> **Prompt**
Copy out every line of the records that follow, word for word and in the same order.

=== Dataset content ===

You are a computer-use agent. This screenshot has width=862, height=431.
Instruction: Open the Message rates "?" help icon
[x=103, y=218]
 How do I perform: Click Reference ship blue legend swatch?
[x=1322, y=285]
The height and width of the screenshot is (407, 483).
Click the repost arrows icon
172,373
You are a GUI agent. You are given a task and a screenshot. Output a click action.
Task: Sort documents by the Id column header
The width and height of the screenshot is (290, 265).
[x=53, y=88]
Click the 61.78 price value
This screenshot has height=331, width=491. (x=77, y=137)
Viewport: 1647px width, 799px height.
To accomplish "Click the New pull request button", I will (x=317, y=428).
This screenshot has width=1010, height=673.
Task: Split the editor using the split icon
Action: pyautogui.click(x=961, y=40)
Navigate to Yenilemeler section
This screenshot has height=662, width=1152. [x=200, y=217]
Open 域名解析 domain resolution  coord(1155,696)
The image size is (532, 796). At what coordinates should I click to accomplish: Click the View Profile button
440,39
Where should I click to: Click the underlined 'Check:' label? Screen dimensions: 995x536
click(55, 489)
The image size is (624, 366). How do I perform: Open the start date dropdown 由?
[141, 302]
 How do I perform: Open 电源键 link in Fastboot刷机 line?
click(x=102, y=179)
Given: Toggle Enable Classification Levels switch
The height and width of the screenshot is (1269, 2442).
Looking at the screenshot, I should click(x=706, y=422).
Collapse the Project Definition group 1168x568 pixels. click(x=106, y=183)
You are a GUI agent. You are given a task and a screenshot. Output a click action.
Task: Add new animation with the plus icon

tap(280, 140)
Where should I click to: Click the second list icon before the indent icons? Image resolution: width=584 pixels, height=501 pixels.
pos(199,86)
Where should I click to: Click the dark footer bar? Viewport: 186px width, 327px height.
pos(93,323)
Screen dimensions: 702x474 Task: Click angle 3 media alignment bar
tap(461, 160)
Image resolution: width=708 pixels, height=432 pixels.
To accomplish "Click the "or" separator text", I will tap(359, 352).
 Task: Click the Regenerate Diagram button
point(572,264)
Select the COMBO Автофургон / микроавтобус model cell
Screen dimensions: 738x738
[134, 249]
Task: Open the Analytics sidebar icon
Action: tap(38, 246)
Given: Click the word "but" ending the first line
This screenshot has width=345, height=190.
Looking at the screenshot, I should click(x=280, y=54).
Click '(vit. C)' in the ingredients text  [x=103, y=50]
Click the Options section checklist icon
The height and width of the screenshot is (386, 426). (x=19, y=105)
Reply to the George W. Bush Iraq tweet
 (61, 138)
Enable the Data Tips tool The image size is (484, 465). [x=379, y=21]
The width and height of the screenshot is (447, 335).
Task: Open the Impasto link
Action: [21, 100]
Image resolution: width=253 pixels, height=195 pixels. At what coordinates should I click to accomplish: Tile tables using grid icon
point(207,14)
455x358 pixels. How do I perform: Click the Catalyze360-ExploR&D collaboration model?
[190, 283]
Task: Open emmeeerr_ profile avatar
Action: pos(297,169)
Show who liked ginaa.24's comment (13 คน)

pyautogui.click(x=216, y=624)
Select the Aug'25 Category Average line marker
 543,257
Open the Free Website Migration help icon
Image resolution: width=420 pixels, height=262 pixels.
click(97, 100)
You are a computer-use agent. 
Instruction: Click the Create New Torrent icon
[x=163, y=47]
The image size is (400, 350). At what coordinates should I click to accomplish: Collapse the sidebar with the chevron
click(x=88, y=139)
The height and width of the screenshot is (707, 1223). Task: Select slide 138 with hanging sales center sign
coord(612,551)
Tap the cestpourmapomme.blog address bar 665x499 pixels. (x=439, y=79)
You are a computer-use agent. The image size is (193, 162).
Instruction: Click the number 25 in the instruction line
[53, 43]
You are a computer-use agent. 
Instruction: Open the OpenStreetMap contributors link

===

> **Written reply**
You are a computer-use agent. This screenshot has width=862, height=431.
Instruction: Open the Message rates "?" help icon
[x=103, y=218]
 How do I perform: Click Reference ship blue legend swatch?
[x=1322, y=285]
The height and width of the screenshot is (407, 483).
Click the repost arrows icon
172,373
You are a GUI agent. You are given a task and a screenshot. Output a click action.
Task: Sort documents by the Id column header
The width and height of the screenshot is (290, 265).
[x=53, y=88]
Click the 61.78 price value
This screenshot has height=331, width=491. (x=77, y=137)
Viewport: 1647px width, 799px height.
To accomplish "Click the New pull request button", I will (x=317, y=428).
This screenshot has width=1010, height=673.
Task: Split the editor using the split icon
Action: pyautogui.click(x=961, y=40)
Navigate to Yenilemeler section
This screenshot has height=662, width=1152. [x=200, y=217]
Open 域名解析 domain resolution  coord(1155,696)
The image size is (532, 796). At what coordinates should I click to accomplish: Click the View Profile button
440,39
Where should I click to: Click the underlined 'Check:' label? Screen dimensions: 995x536
click(55, 489)
The image size is (624, 366). How do I perform: Open the start date dropdown 由?
[141, 302]
 How do I perform: Open 电源键 link in Fastboot刷机 line?
click(x=102, y=179)
Given: Toggle Enable Classification Levels switch
The height and width of the screenshot is (1269, 2442).
Looking at the screenshot, I should click(x=706, y=422).
Collapse the Project Definition group 1168x568 pixels. click(x=106, y=183)
You are a GUI agent. You are given a task and a screenshot. Output a click action.
Task: Add new animation with the plus icon

tap(280, 140)
Where should I click to: Click the second list icon before the indent icons? Image resolution: width=584 pixels, height=501 pixels.
pos(199,86)
Where should I click to: Click the dark footer bar? Viewport: 186px width, 327px height.
pos(93,323)
Screen dimensions: 702x474 Task: Click angle 3 media alignment bar
tap(461, 160)
Image resolution: width=708 pixels, height=432 pixels.
To accomplish "Click the "or" separator text", I will tap(359, 352).
 Task: Click the Regenerate Diagram button
point(572,264)
Select the COMBO Автофургон / микроавтобус model cell
Screen dimensions: 738x738
[134, 249]
Task: Open the Analytics sidebar icon
Action: tap(38, 246)
Given: Click the word "but" ending the first line
This screenshot has width=345, height=190.
Looking at the screenshot, I should click(x=280, y=54).
Click '(vit. C)' in the ingredients text  [x=103, y=50]
Click the Options section checklist icon
The height and width of the screenshot is (386, 426). (x=19, y=105)
Reply to the George W. Bush Iraq tweet
 (61, 138)
Enable the Data Tips tool The image size is (484, 465). [x=379, y=21]
The width and height of the screenshot is (447, 335).
Task: Open the Impasto link
Action: [21, 100]
Image resolution: width=253 pixels, height=195 pixels. At what coordinates should I click to accomplish: Tile tables using grid icon
point(207,14)
455x358 pixels. How do I perform: Click the Catalyze360-ExploR&D collaboration model?
[190, 283]
Task: Open emmeeerr_ profile avatar
Action: pos(297,169)
Show who liked ginaa.24's comment (13 คน)

pyautogui.click(x=216, y=624)
Select the Aug'25 Category Average line marker
 543,257
Open the Free Website Migration help icon
Image resolution: width=420 pixels, height=262 pixels.
click(97, 100)
You are a computer-use agent. 
Instruction: Click the Create New Torrent icon
[x=163, y=47]
The image size is (400, 350). At what coordinates should I click to accomplish: Collapse the sidebar with the chevron
click(x=88, y=139)
The height and width of the screenshot is (707, 1223). Task: Select slide 138 with hanging sales center sign
coord(612,551)
Tap the cestpourmapomme.blog address bar 665x499 pixels. (x=439, y=79)
You are a computer-use agent. The image size is (193, 162).
Instruction: Click the number 25 in the instruction line
[53, 43]
You are a computer-use agent. 
Instruction: Open the OpenStreetMap contributors link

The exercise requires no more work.